6 lesser-known historical facts, events about Rutgers
With Rutgers' 250th anniversary soon approaching, historian and Rutgers professor Paul Clemens has released a book detailing the University's history since 1945. From student protests of the 1960s and 1970s to one of the first national LGBTQ groups on a college campus, Clemens chronicles every aspect of the institution's past.
Here are six lesser-known historical facts and events about Rutgers that are detailed in Clemens's book:
1. Undercover professor: A Rutgers anthropology professor once went undercover as a student living in the Bishop Quads in order to study student life in residence halls. In 1977, professor Michael Moffatt tried "passing as an average, out-of-state freshman" despite the fact that he had been teaching at the University for four years. Clemens writes, "it took (Moffatt's) roommates a few days to uncover his identity as a college professor." After discovering his identity, the students in the residence hall played their own trick on Moffatt by putting shaving cream in his shoes.
2. A down-sized Dance Marathon: The first Dance Marathon in 1970 raised almost $18,000. The charity event was sponsored by Zeta Beta Tau fraternity (ZBT), and only two dozen couples danced over a three-day period, paying $10 for entrance. Compare this to last year's dance marathon, where more than $600,000 was raised and more than 800 students danced.
3. How fraternities changed discriminatory policies: During the period after World War II, there were no black students in fraternities. Seven fraternities at Rutgers prohibited memberships to black students, as required by their national charters, so students took the lead in creating change. In 1949, the student council argued that if a local chapter discriminated, then it should be barred from campus. The council stated that local chapters should work toward changing the discriminatory policies of their national organization. The Board of Trustees eventually accepted the student council's position and decided by the mid-1950s that "any local fraternity that had failed by 1959 to convince its national organization to end racial discrimination would no longer be allowed on campus." Only one fraternity did not meet the deadline, and was subsequently disbanded.
4. Fall semester 1972 — Rutgers beats Princeton in ... Frisbee: While most students are aware of the famous Rutgers victory against Princeton in the first intercollegiate football game, fewer know about the first International Frisbee Association match won by Rutgers against Princeton. The match took place in the same gymnasium parking lot that the first intercollegiate football game was played in 103 years earlier.
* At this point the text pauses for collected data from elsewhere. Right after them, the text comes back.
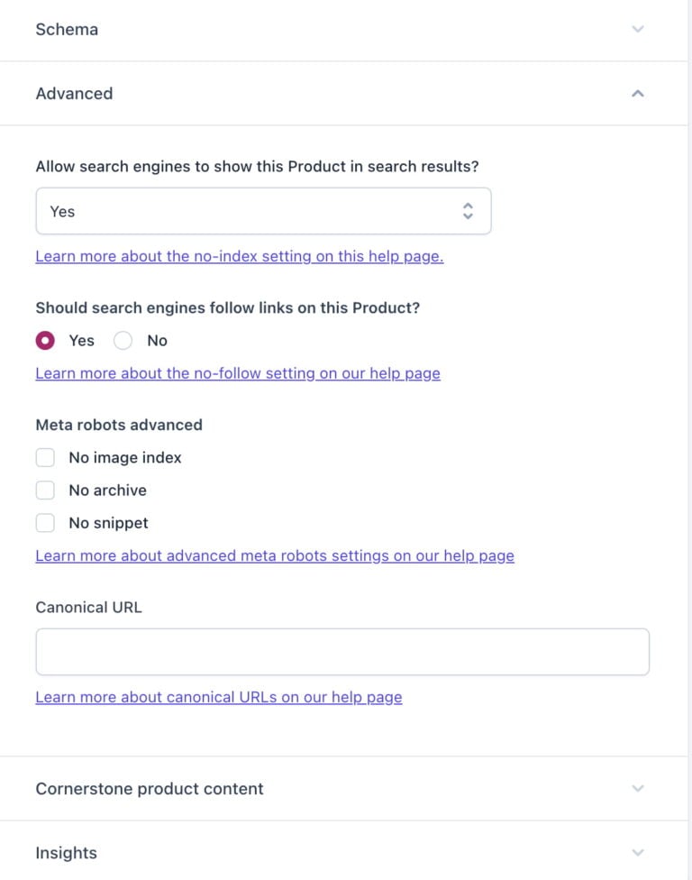Enable the No snippet option

(x=45, y=522)
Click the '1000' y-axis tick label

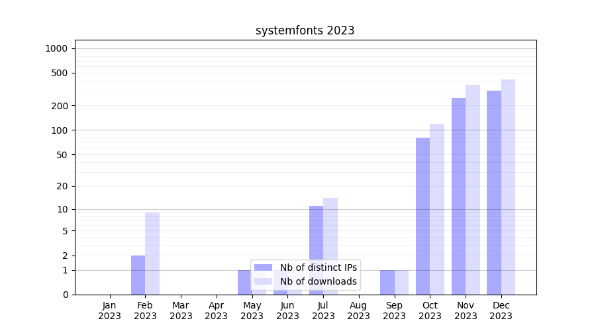[x=56, y=48]
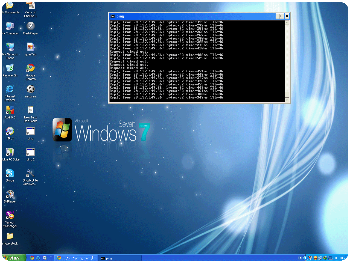
Task: Open the ping 2 shortcut
Action: point(30,152)
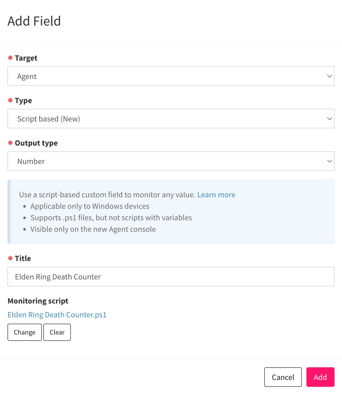Image resolution: width=342 pixels, height=394 pixels.
Task: Open the Output type dropdown
Action: pos(171,161)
5. Student Homophile League: Rutgers' "Student Homophile League" was the second campus organization for gay students in the country, the first being at Columbia University. Established in 1969, the organization had about 50 members. Before the start of the league, gay students couldn't easily meet each other. One way gay students met up was by walking along "the stone fence at the foot of Old Queens along Hamilton Street, where gays were often the target of antigay violence." In addition to publishing newsletters and hosting dances, the SHL brought a controversial art exhibit to what is now the College Avenue Student Center, where one SHL member stood nude on a cross as an exhibit piece titled "Silent Soldier."
6. Douglass Colleges' rules: Douglass College, then known as the New Jersey College for Women, regulated its students lives in very direct ways. For instance, girls were required to make their bed before going to class, sunbathing was not allowed in front of residence halls, there was an 11 p.m. curfew on weeknights and the only males allowed in residence halls were relatives. But in 1968, 46 girls broke curfew in a "declaration of student, human and women's rights" and were brought before the college disciplinary board. In response, the Douglass Government Association created legislation to eliminate the rules.